→ What is expected
Please retype the listing below without a single change.

Segment Start: Study material

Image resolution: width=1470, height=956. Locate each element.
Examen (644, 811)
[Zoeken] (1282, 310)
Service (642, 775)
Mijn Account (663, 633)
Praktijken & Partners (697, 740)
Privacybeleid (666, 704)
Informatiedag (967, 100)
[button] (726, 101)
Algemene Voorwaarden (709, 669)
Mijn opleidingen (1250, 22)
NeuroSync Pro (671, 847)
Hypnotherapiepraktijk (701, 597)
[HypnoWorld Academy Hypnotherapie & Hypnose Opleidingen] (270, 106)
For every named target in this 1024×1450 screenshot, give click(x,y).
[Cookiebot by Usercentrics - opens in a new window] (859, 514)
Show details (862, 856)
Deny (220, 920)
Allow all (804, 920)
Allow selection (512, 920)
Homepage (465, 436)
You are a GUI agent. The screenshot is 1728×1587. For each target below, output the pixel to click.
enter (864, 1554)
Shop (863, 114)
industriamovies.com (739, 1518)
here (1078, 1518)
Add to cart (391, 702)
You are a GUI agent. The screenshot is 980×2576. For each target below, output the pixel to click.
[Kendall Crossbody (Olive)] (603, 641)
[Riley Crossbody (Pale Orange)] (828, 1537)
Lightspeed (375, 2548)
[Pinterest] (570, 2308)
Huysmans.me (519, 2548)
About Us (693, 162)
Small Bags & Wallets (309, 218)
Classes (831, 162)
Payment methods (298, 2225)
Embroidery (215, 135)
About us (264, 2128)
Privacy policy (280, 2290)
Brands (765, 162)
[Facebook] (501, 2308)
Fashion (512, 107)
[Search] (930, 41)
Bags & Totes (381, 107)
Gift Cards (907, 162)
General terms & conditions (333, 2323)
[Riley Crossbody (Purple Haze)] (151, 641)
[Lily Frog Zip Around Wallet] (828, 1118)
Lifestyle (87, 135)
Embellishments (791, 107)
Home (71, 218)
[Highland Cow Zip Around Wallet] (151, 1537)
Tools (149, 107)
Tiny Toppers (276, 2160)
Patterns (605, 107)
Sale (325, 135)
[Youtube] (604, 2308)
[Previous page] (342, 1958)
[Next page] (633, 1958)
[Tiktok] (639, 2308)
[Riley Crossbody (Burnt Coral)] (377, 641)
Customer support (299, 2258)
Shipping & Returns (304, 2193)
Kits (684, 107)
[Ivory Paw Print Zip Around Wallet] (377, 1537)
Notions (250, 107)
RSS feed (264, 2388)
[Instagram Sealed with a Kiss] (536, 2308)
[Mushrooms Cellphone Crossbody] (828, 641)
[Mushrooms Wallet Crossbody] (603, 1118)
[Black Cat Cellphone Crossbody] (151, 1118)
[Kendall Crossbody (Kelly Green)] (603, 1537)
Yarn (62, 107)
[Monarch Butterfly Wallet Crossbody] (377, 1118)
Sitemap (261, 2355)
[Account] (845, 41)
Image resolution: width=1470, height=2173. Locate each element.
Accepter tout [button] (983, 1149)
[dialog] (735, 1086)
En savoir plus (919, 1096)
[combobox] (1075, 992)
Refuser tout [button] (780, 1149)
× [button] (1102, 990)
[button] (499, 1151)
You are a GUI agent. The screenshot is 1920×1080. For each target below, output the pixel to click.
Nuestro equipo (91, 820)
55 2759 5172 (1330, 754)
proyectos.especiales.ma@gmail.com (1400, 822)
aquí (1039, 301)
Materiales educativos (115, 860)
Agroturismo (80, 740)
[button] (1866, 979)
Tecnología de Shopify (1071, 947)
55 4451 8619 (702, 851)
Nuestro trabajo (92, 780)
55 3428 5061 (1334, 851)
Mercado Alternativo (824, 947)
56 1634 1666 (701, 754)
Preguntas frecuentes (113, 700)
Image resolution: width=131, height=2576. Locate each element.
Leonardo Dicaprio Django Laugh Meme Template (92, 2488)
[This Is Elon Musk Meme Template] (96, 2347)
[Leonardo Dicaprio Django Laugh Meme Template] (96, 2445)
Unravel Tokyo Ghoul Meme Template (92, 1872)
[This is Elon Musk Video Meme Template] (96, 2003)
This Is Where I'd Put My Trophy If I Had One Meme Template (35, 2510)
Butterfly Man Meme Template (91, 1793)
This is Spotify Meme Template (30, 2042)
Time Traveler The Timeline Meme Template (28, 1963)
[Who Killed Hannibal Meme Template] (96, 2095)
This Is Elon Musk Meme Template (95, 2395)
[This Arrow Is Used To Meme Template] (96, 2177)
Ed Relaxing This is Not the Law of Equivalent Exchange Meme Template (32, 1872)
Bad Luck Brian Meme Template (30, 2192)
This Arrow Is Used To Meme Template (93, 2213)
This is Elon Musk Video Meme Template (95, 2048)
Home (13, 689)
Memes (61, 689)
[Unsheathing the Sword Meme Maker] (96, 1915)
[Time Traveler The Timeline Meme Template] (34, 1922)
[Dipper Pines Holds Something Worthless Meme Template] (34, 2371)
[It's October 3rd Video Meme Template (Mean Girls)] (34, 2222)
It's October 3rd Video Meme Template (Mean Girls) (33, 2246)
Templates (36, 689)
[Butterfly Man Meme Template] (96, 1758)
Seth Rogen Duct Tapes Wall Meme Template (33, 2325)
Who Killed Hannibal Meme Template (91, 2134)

Segment End: Study material

→ Written solution
Image resolution: width=1470, height=956. Locate each element.
Examen (644, 811)
[Zoeken] (1282, 310)
Service (642, 775)
Mijn Account (663, 633)
Praktijken & Partners (697, 740)
Privacybeleid (666, 704)
Informatiedag (967, 100)
[button] (726, 101)
Algemene Voorwaarden (709, 669)
Mijn opleidingen (1250, 22)
NeuroSync Pro (671, 847)
Hypnotherapiepraktijk (701, 597)
[HypnoWorld Academy Hypnotherapie & Hypnose Opleidingen] (270, 106)
For every named target in this 1024×1450 screenshot, give click(x,y).
[Cookiebot by Usercentrics - opens in a new window] (859, 514)
Show details (862, 856)
Deny (220, 920)
Allow all (804, 920)
Allow selection (512, 920)
Homepage (465, 436)
You are a GUI agent. The screenshot is 1728×1587. For each target below, output the pixel to click.
enter (864, 1554)
Shop (863, 114)
industriamovies.com (739, 1518)
here (1078, 1518)
Add to cart (391, 702)
You are a GUI agent. The screenshot is 980×2576. For each target below, output the pixel to click.
[Kendall Crossbody (Olive)] (603, 641)
[Riley Crossbody (Pale Orange)] (828, 1537)
Lightspeed (375, 2548)
[Pinterest] (570, 2308)
Huysmans.me (519, 2548)
About Us (693, 162)
Small Bags & Wallets (309, 218)
Classes (831, 162)
Payment methods (298, 2225)
Embroidery (215, 135)
About us (264, 2128)
Privacy policy (280, 2290)
Brands (765, 162)
[Facebook] (501, 2308)
Fashion (512, 107)
[Search] (930, 41)
Bags & Totes (381, 107)
Gift Cards (907, 162)
General terms & conditions (333, 2323)
[Riley Crossbody (Purple Haze)] (151, 641)
[Lily Frog Zip Around Wallet] (828, 1118)
Lifestyle (87, 135)
Embellishments (791, 107)
Home (71, 218)
[Highland Cow Zip Around Wallet] (151, 1537)
Tools (149, 107)
Tiny Toppers (276, 2160)
Patterns (605, 107)
Sale (325, 135)
[Youtube] (604, 2308)
[Previous page] (342, 1958)
[Next page] (633, 1958)
[Tiktok] (639, 2308)
[Riley Crossbody (Burnt Coral)] (377, 641)
Customer support (299, 2258)
Shipping & Returns (304, 2193)
Kits (684, 107)
[Ivory Paw Print Zip Around Wallet] (377, 1537)
Notions (250, 107)
RSS feed (264, 2388)
[Instagram Sealed with a Kiss] (536, 2308)
[Mushrooms Cellphone Crossbody] (828, 641)
[Mushrooms Wallet Crossbody] (603, 1118)
[Black Cat Cellphone Crossbody] (151, 1118)
[Kendall Crossbody (Kelly Green)] (603, 1537)
Yarn (62, 107)
[Monarch Butterfly Wallet Crossbody] (377, 1118)
Sitemap (261, 2355)
[Account] (845, 41)
Image resolution: width=1470, height=2173. Locate each element.
Accepter tout [button] (983, 1149)
[dialog] (735, 1086)
En savoir plus (919, 1096)
[combobox] (1075, 992)
Refuser tout [button] (780, 1149)
× [button] (1102, 990)
[button] (499, 1151)
You are a GUI agent. The screenshot is 1920×1080. For each target below, output the pixel to click.
Nuestro equipo (91, 820)
55 2759 5172 (1330, 754)
proyectos.especiales.ma@gmail.com (1400, 822)
aquí (1039, 301)
Materiales educativos (115, 860)
Agroturismo (80, 740)
[button] (1866, 979)
Tecnología de Shopify (1071, 947)
55 4451 8619 (702, 851)
Nuestro trabajo (92, 780)
55 3428 5061 (1334, 851)
Mercado Alternativo (824, 947)
56 1634 1666 (701, 754)
Preguntas frecuentes (113, 700)
Image resolution: width=131, height=2576. Locate each element.
Leonardo Dicaprio Django Laugh Meme Template (92, 2488)
[This Is Elon Musk Meme Template] (96, 2347)
[Leonardo Dicaprio Django Laugh Meme Template] (96, 2445)
Unravel Tokyo Ghoul Meme Template (92, 1872)
[This is Elon Musk Video Meme Template] (96, 2003)
This Is Where I'd Put My Trophy If I Had One Meme Template (35, 2510)
Butterfly Man Meme Template (91, 1793)
This is Spotify Meme Template (30, 2042)
Time Traveler The Timeline Meme Template (28, 1963)
[Who Killed Hannibal Meme Template] (96, 2095)
This Is Elon Musk Meme Template (95, 2395)
[This Arrow Is Used To Meme Template] (96, 2177)
Ed Relaxing This is Not the Law of Equivalent Exchange Meme Template (32, 1872)
Bad Luck Brian Meme Template (30, 2192)
This Arrow Is Used To Meme Template (93, 2213)
This is Elon Musk Video Meme Template (95, 2048)
Home (13, 689)
Memes (61, 689)
[Unsheathing the Sword Meme Maker] (96, 1915)
[Time Traveler The Timeline Meme Template] (34, 1922)
[Dipper Pines Holds Something Worthless Meme Template] (34, 2371)
[It's October 3rd Video Meme Template (Mean Girls)] (34, 2222)
It's October 3rd Video Meme Template (Mean Girls) (33, 2246)
Templates (36, 689)
[Butterfly Man Meme Template] (96, 1758)
Seth Rogen Duct Tapes Wall Meme Template (33, 2325)
Who Killed Hannibal Meme Template (91, 2134)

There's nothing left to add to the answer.